The next How Do You Landscape? lectures on ‘Urban by Nature’ are coming up next week:
John Lonsdale is an Architect who studied at the AA in London and won the Prix de Rome for Landscape Architecture and Urbanism for his work Shifting Horizons: Towards a non-Deterministic Urbanism in 2001. In 2004 he established his own practice, exploring the relationship between architecture and landscape using buildings (or architecture) as the means through which to express his art. He received several Architecture Foundation funding grants for design and research, most recently for the project ‘Mud Ways, Towards a Shifting Architecture’.
He is guest lecturer in Architecture and Landscape Architecture in Versailles, Eindhoven, Dutch Academies of Architecture and the Sandberg Institute. He has led workshops and given talks on the subject of architecture and the perception of landscape, and is currently teaching at Rietveld Academy Amsterdam.
The landscape of the Netherlands intrigues him not because it resembles (or contrasts) to where he comes from, but because it holds a clearly legible tension spanning two perceptions of landscape: one that lends itself to the planned and controlled, the other to the wild and untamed, where things and phenomena are beyond the grasp of man. Both are necessary because our ‘sense’ of landscape is a product the tension that exists between both perceptions. This ‘sensing’ is the subject of the talk and will be illustrated by work including a landscape plan for a Peace Park in Gallipoli and a proposal for the inhabitation of a wetter, more sustainable Netherlands in the project ‘Mud Ways’.
Paul Roncken is an assistant professor for aesthetics working in design education and research at the Landscape Architecture Group of Wageningen University. He has seven years of commercial design experience at some of the best Dutch landscape design offices such as H+N+S, B+B, Copijn Utrecht, and has also worked at the municipality of Nijmegen.
His writing includes design critique, new agricultural landscapes and creative methodology. He also gathers professionals together to work on public art projects such as ‘Art of the A50 Motorway’ and ‘thousand year wood’. His ‘landscapemachines.com – design laboratory’ founded in 2012, develops new agricultural products by natural succession and landscape regeneration.
Paul Roncken’s lecture at Delft will start with a well known photograph by Edward Burtynski of a beautiful red river running through a barren blackish landscape. A paradox created by the strikingly contrasting colors and the recognizable lifelessness of a toxic river. The dramatic consequences of such a heavily polluted vein of planet earth is rivaled by the sheer visual presentation of such a provocative landscape. This aesthetic effect has complex ethical implications of devastating beauty. At times humans seem to ‘like’ the image of malfunction in landscapes with an inescapable stimulus that is aroused by a vivid intensity and the organic complexity of something that may be a-moral, but is nevertheless authentic and ‘real’. Such a type of imagery can become a symbol of the inherent duality marked by both life and death. One image, revealing, abundant, clear and bizarrely desolate.
This paradoxical aesthetic effect was articulated in the eighteenth century by the idea of ‘the sublime’. For the contemporary design of landscapes, the idea of the sublime ought to be much more relevant than is currently expressed in its theory, practice and teaching. A more consequent reference to the sublime will, as our speaker will argue, elaborate the specific potentials of aesthetics found in landscapes. It will also allow designers to more firmly relate to similar interests researched by environmental psychology and philosophy, but even also neurology and pedagogy.
14.10.2014 16h00 – ca. 18h00
public lecture, free Entrance
at Landscape Architecture
TU Delft Faculty of Architecture
Building 8 – Julianalaan 134
Room to be announced here
The lectures today will be in Room 02midden110 (the new landscape architecture studio).
────
• **EXERCISE PROMPT**:
Answer these questions using the lecture announcement:
(a) In what year did John Lonsdale establish his own practice?
(b) At which university does Paul Roncken work in the Landscape Architecture Group?
(c) At what time does the public lecture on 14.10.2014 begin?
The stored items that come next are separate material and have no connection to the lecture announcement.

Stored items:
────
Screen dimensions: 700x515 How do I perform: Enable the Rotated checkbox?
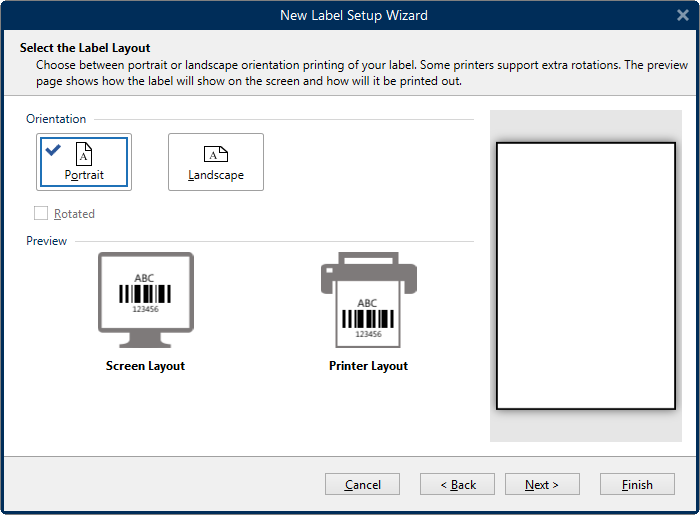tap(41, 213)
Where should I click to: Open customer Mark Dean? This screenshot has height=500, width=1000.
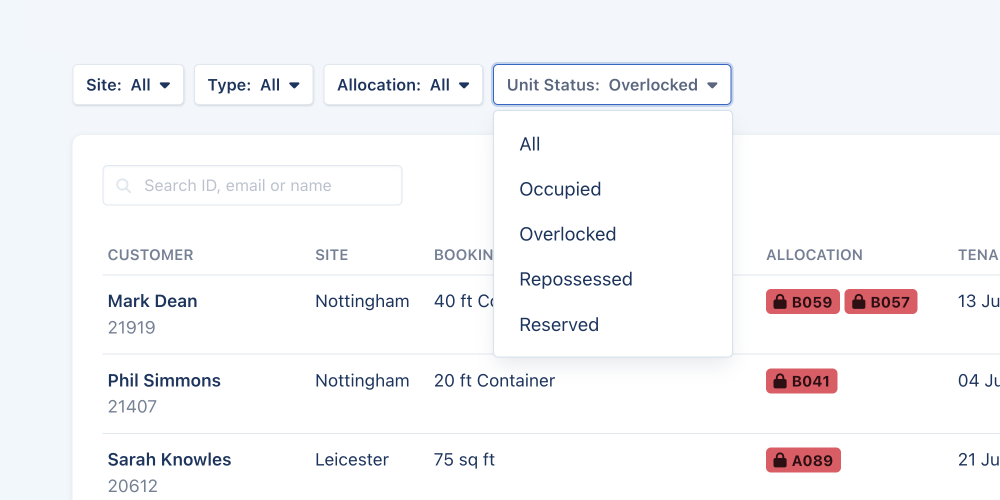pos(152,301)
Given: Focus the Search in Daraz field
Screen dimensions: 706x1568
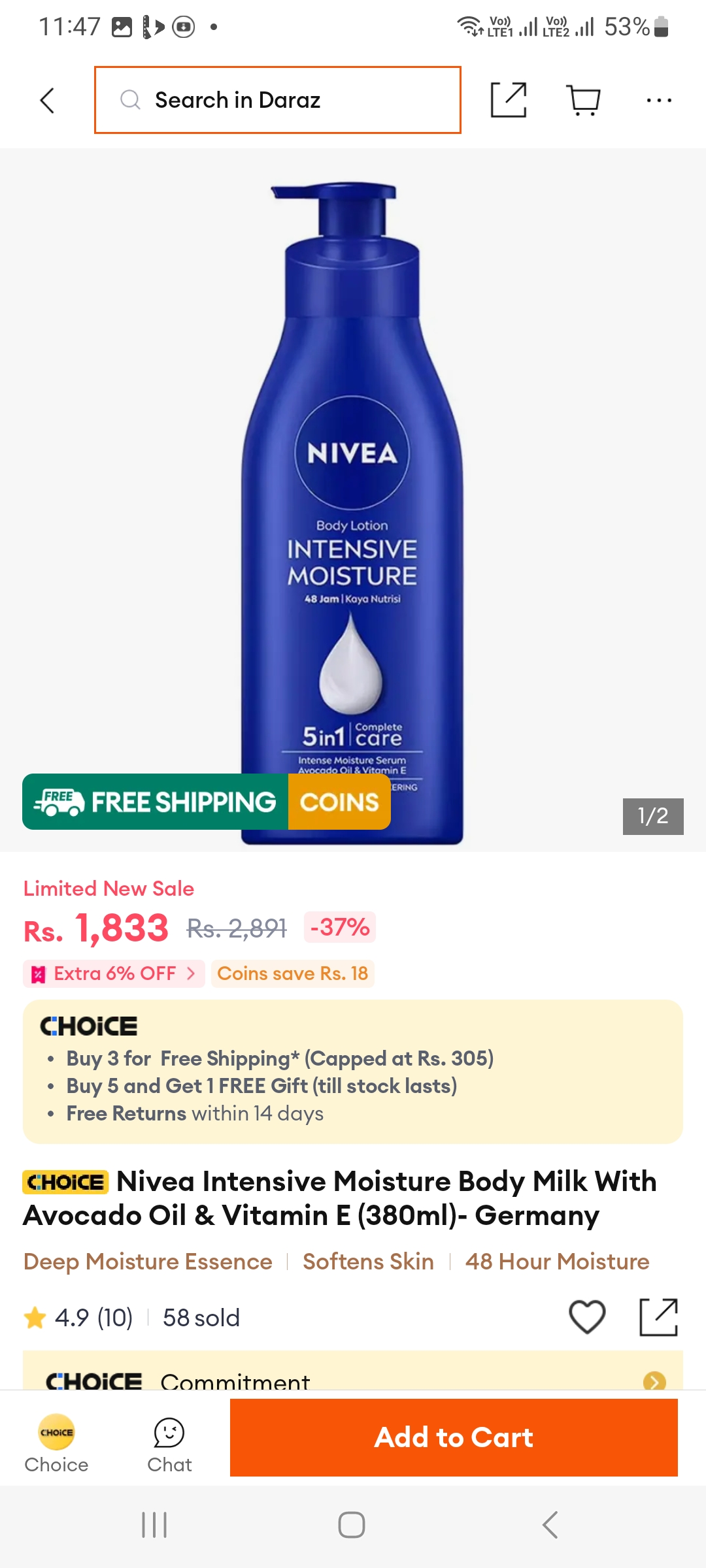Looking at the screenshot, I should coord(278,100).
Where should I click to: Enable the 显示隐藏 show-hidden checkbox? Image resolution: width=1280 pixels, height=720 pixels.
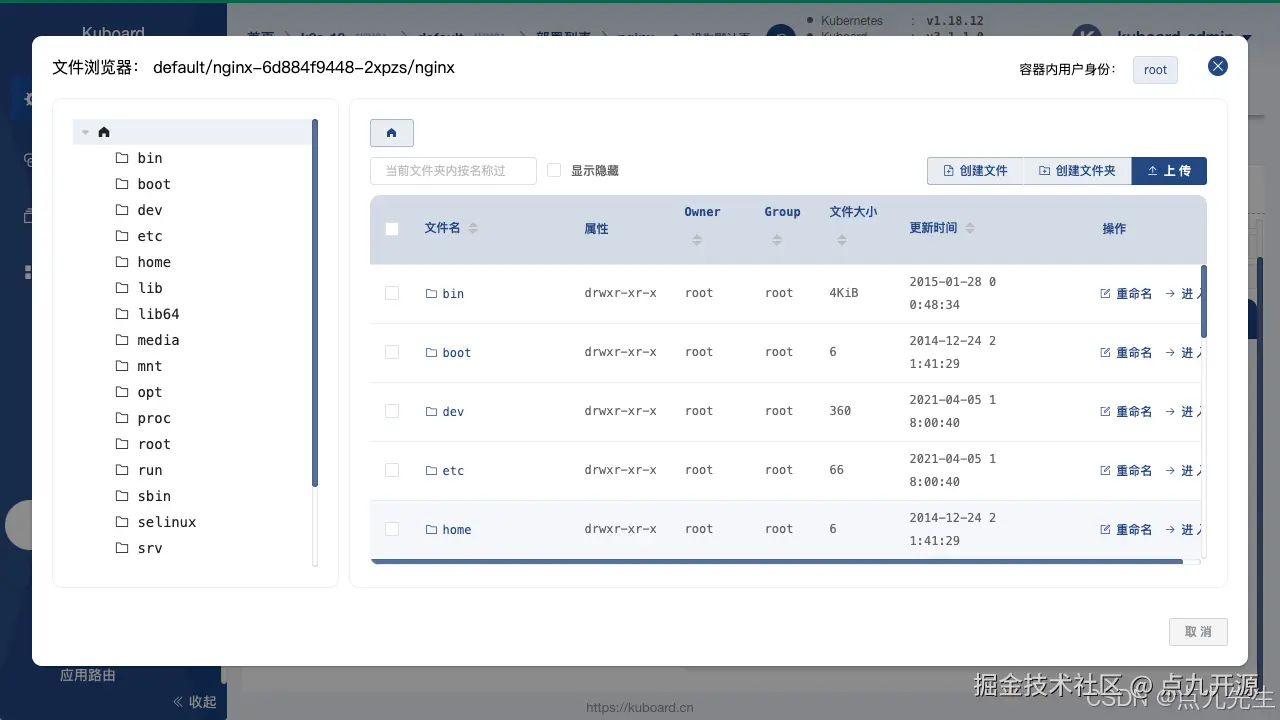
────
• **YOUR RESPONSE**:
(a) 2004
(b) Wageningen University
(c) 16h00